La primera parada fue la panadería de la esquina. Un local pequeño, cálido, con cristales empañados por el calor del horno. Detrás del mostrador, un hombre mayor acomodaba baguettes en una canasta.

— Buenos días —dije, con una sonrisa ensayada—. ¿Podría hacerle una pregunta un poco extraña?

— Si no es sobre política ni religión, adelante —dijo el panadero, sin dejar de trabajar.

— ¿Conoce el castillo que está en las afueras? ¿El que queda por la colina?

Él detuvo el movimiento, como si hubiera escuchado una nota falsa en una melodía familiar.

— ¿El castillo viejo? Claro que lo conozco, todo el pueblo lo conoce.

— ¿Y sabe quién vive allí?

El panadero entrecerró los ojos, bajando la voz como si temiera que las paredes escucharan.

— Un tipo raro. Millonario, incluso, multimillonario. Nunca baja al pueblo, solo manda a alguien de vez en cuando a recoger cosas. Dicen que es un hombre depresivo y que desde que murió su hermana, se encerró allá arriba con su sobrino.

— ¿Su sobrino?

— Sí… bueno, eso dicen. Un muchacho con problemas, no lo he visto nunca, pero… en los pueblos todo se sabe o se inventa.

Le agradecí por la charla y un pan de cortesía que me brindó para después salir con más preguntas que respuestas.

La siguiente parada fue la tiendita de comestibles. Una mujer de unos cincuenta años ordenaba latas mientras tarareaba una canción de los ochenta.

— Disculpe —me acerqué—. ¿Puedo preguntarle algo?

— Si estás buscando leche, llegó esta mañana —dijo sin mirarme.

— No, es sobre el castillo en la colina.

Ella se giró de inmediato. Me miró como si le hubiera dicho una palabra prohibida.

— ¿Qué pasa con ese lugar?

— Estoy haciendo un pequeño trabajo de campo —mentí—. Me interesa saber quién vive allí.

La mujer bajó la voz, como si al mencionar el castillo, la temperatura del lugar hubiera descendido.
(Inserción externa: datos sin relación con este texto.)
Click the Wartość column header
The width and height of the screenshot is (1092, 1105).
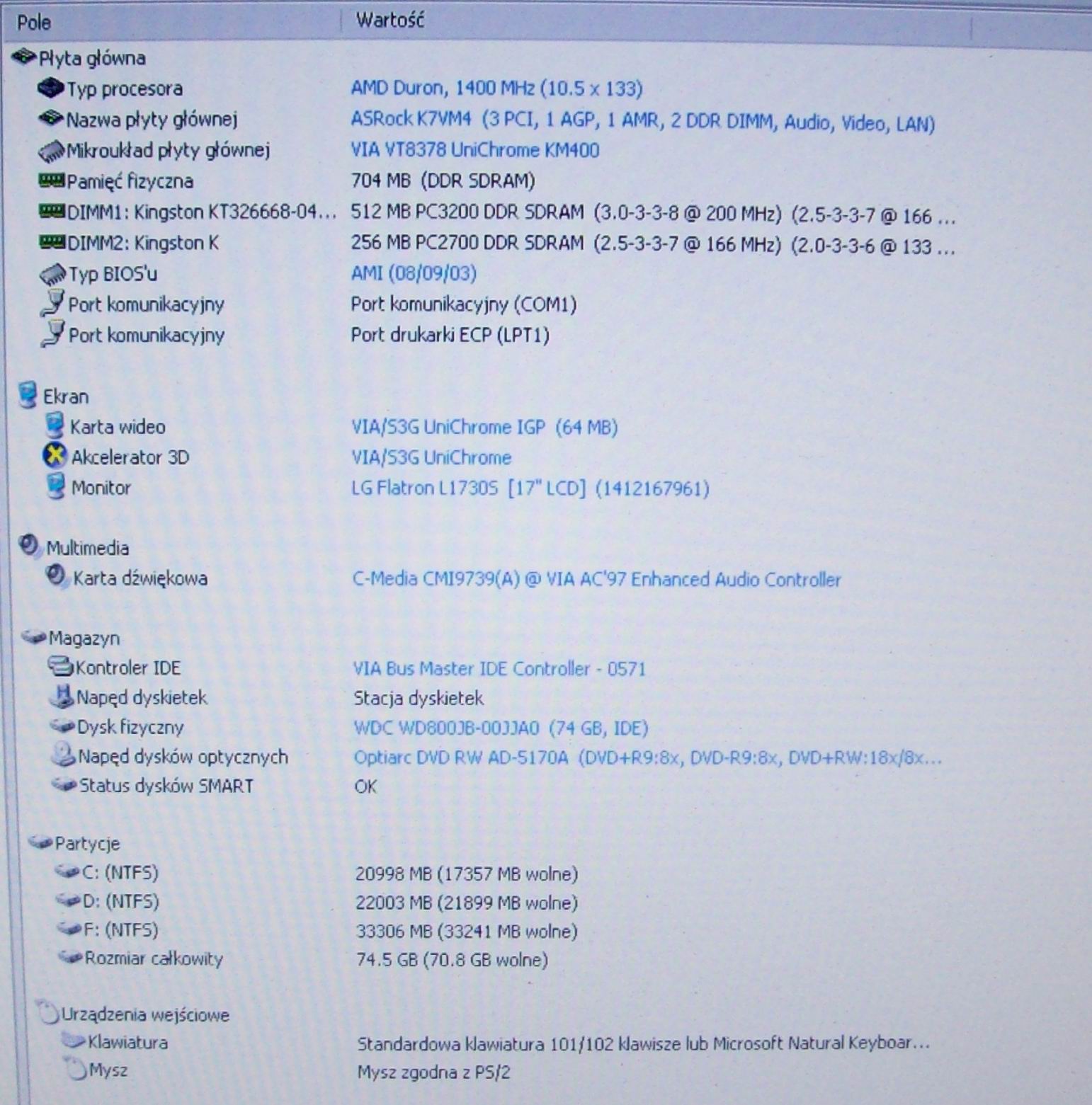click(x=389, y=21)
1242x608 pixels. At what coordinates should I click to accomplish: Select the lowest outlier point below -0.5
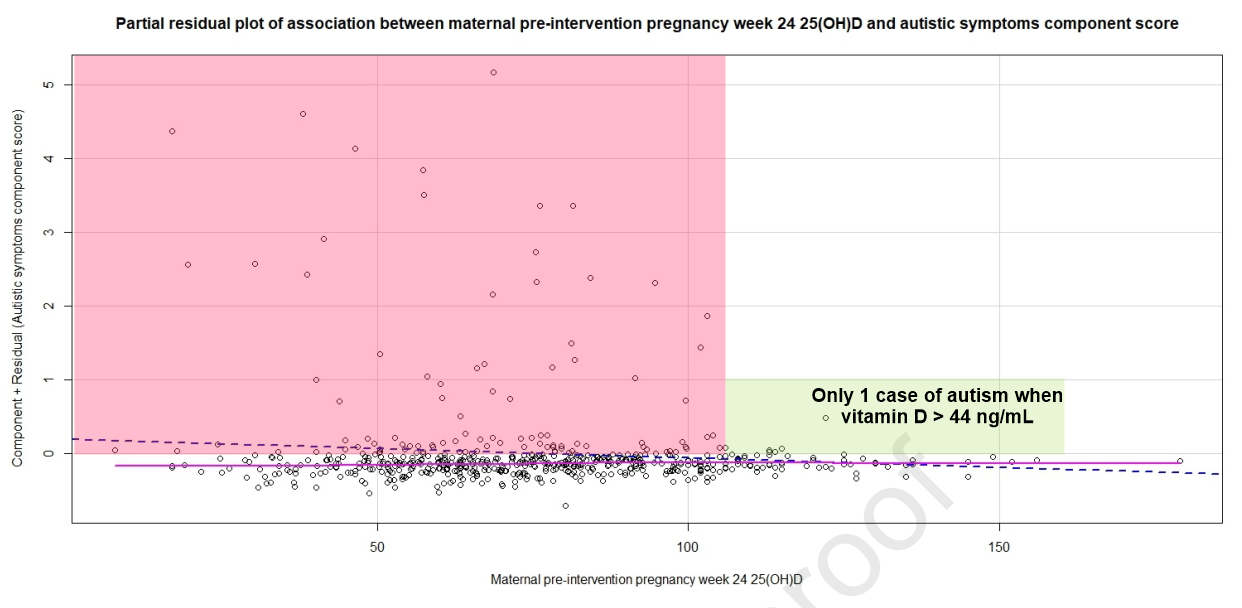coord(566,506)
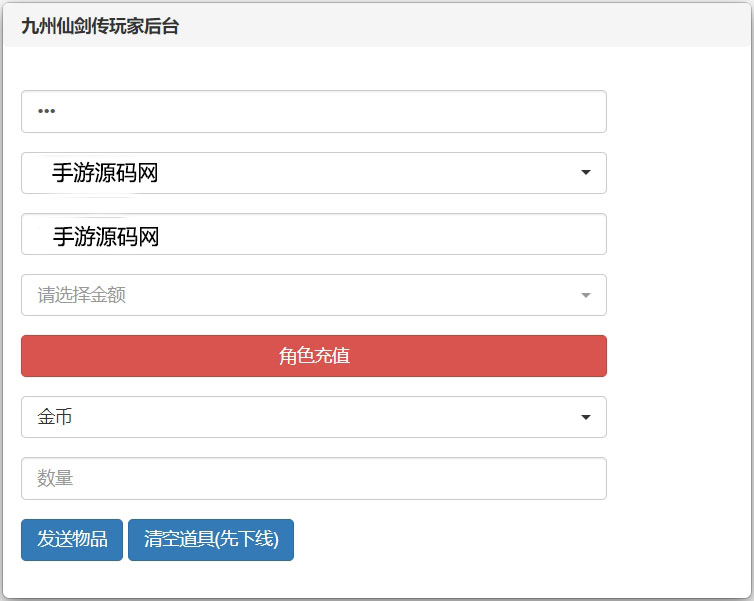The image size is (754, 601).
Task: Open the first 手游源码网 dropdown selector
Action: [313, 173]
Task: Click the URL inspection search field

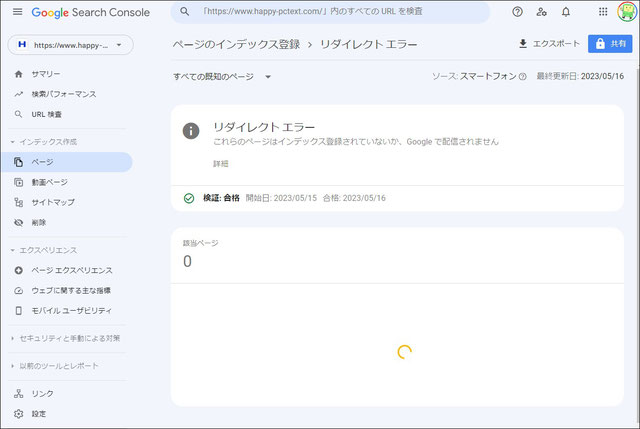Action: point(330,12)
— Un hombre solitario que no recibe visitas. A veces su mayordomo pasa por aquí, compra café, pan y cigarrillos. Nadie habla con él y desde hace unos años… menos todavía.

— ¿Por qué?

—Porque después de la muerte de su hermana empezaron a pasar cosas raras para ellos, de hecho, una vez hasta dijeron que vieron a un niño caminando por el tejado.

— ¿Un niño?

Ella asintió lentamente.

— No me creas, yo no vi nada. Pero en este pueblo las sombras hablan más que las personas.
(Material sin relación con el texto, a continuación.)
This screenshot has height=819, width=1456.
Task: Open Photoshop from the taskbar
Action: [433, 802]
La última persona con la que hablé fue un repartidor de periódicos que descansaba en un banco, tomando una gaseosa.

— ¿El castillo? —dijo riendo—. ¿Y para qué quieres saber de ese sitio?

— Curiosidad. ¿Sabes quién vive allí?

—Un tipo al que todos evitan. Dicen que era famoso antes, un empresario o algo así, pero se volvió loco. Vive con su sobrino, que también está… raro. Nunca bajan y por otra parte nadie sube.

— ¿Tú los has visto?

—Una vez al hombre lo vi en la verja. Alto, seco, parecía una estatua, me miró como si supiera que iba a hablar de él.

— ¿Y el niño?

El repartidor bajó la vista.

— Nunca. Pero escuché que la madre murió de forma rara y que desde entonces, el niño cambió. Que ya no habla y dibuja cosas extrañas.

Me despedí con el estómago revuelto. Todos coincidían en lo mismo: el castillo existía. Su dueño era un hombre rico, excéntrico y distante. Vivía con su sobrino y desde la muerte de su hermana que también era la madre del niño… algo en esa casa no era normal.

Lo pensé una, dos y hasta tres veces. ¿Era eso mejor que seguir en las calles? No lo sabía, pero era mi única opción.

Me arreglé lo mejor que pude, escondí mis pertenencias en una mochila, respiré hondo… y me encaminé hacia mi próximo destino.

Hacia la casa del misterioso hombre...

Y hacia un destino que ni siquiera podía imaginar.